When the body is imagined as a machine, it is already dead. One keeps a machine running, but a machine can never have exuberance. A machine cannot have vitality. The idea that the body is a machine creates a desolate desert wasteland of our lives. It leaves no life in our lives, rendering us no more than dried husks with rabid survival instincts.
Life should be about so much more than survival, but this can only happen when vitality regains its place of honor. Vitality must be reinstated to a position above fitness. The idea that the body is a machine must be replaced by the idea of the body as an animal - a living, roaring animal! The body is a lion roaring at the enraging desert. Only such a roar can bring water to the desert wasteland, bring the body back to life, and restore us to vitality. And such a roar is the roar of the imagination. Only by expanding our imaginations can we bring vitality back to our lives.

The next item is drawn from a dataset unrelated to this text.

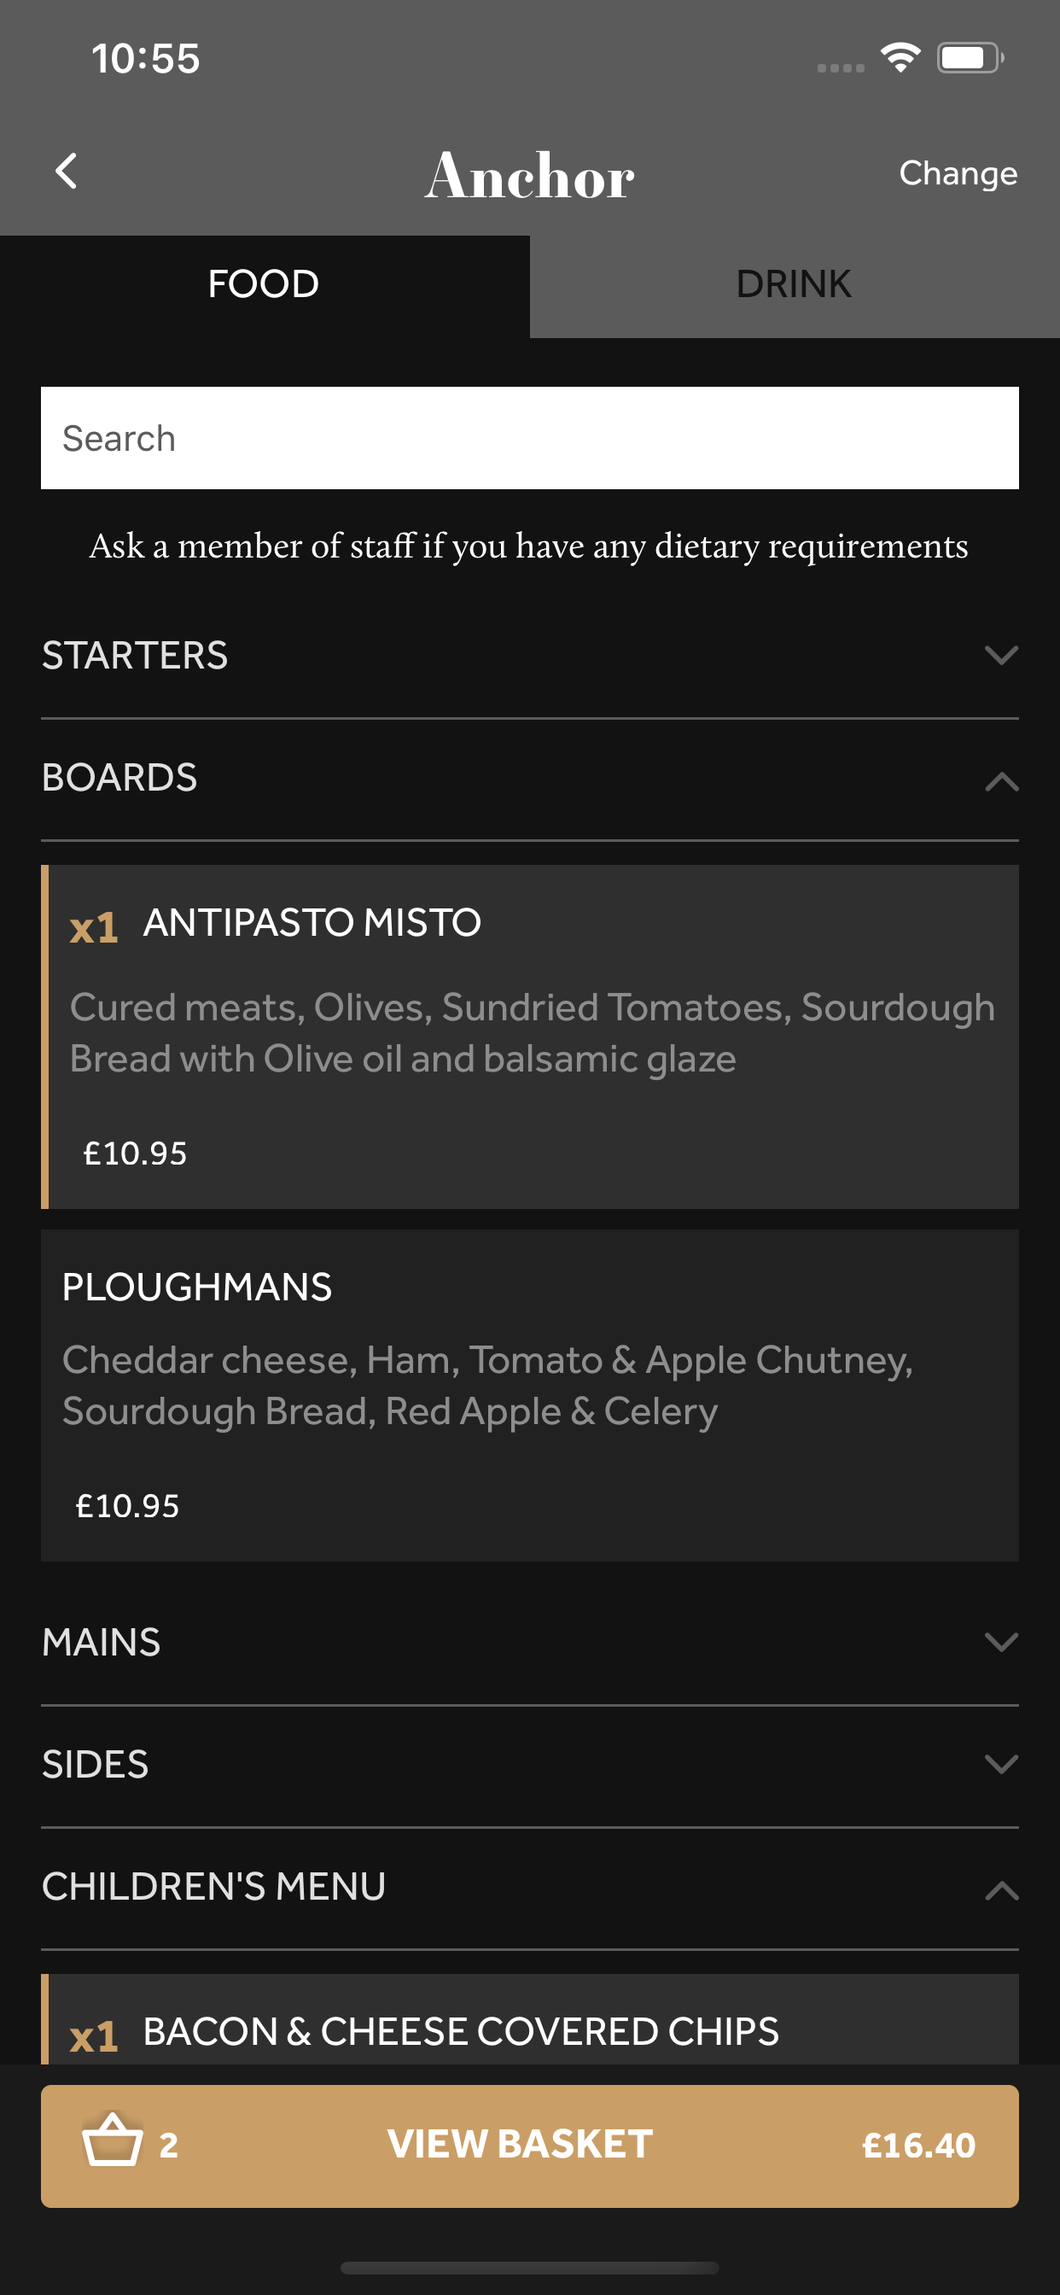Screen dimensions: 1060x2295
Task: Tap the battery status icon
Action: [x=970, y=58]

Fortunately, we can go back to the ancient Greeks with their wild, wise, and powerful imaginations. They had myths that spark the vital imagination that is required to see, hear, and feel vitality. They had imaginary gods, goddesses, and heroes personifying all forms of vitality. They had Zeus, Hera, Athena, Apollo, Hercules, Hades, Pan, and many, many more. In this book, we will call these gods, goddesses, and heroes the Images of Vitality, for they are imaginary beings that contain the vitality we seek. Their stories can ignite our imaginations beyond the desolation of the mechanical body. The Greek imagination is very useful for breathing life back into the animal.
It is very challenging for our modern minds, which have the tendency to take everything literally, to grasp the difference between the ancient Greek gods and the concept of God. For us, God has to do with faith and belief. The God of the Bible is a God outside of and superior to the universe. The Biblical God is not of this world. We are so used to either believing or not believing in God that we don’t have a notion, as the ancient Greeks did, of simply remembering and honoring the gods.
The Greek word for 'the gods' was 'The Immortals.' The idea is that the gods and goddesses are immortal forces. It doesn’t matter whether one believes in a force or not. A force exists regardless of whether one believes that it exists or not. For example, it doesn’t matter whether one believes in gravity or not, for gravity is a force that will act whether or not one has faith in it. The Greek gods and goddesses are much more like gravity than they are like the God of the Bible. They are the earthquakes, the power of the ocean and of thunderstorms. They are the light that shines from the sun, the passionate rage that can take hold of us, the overwhelming desire for an object, the sudden insight, a panic, a terror, a melancholy. They are the things in our lives over which we have no control. These forces don’t care whether we believe in them or not. They simply act in our lives. They are the forces of nature and the forces of human nature.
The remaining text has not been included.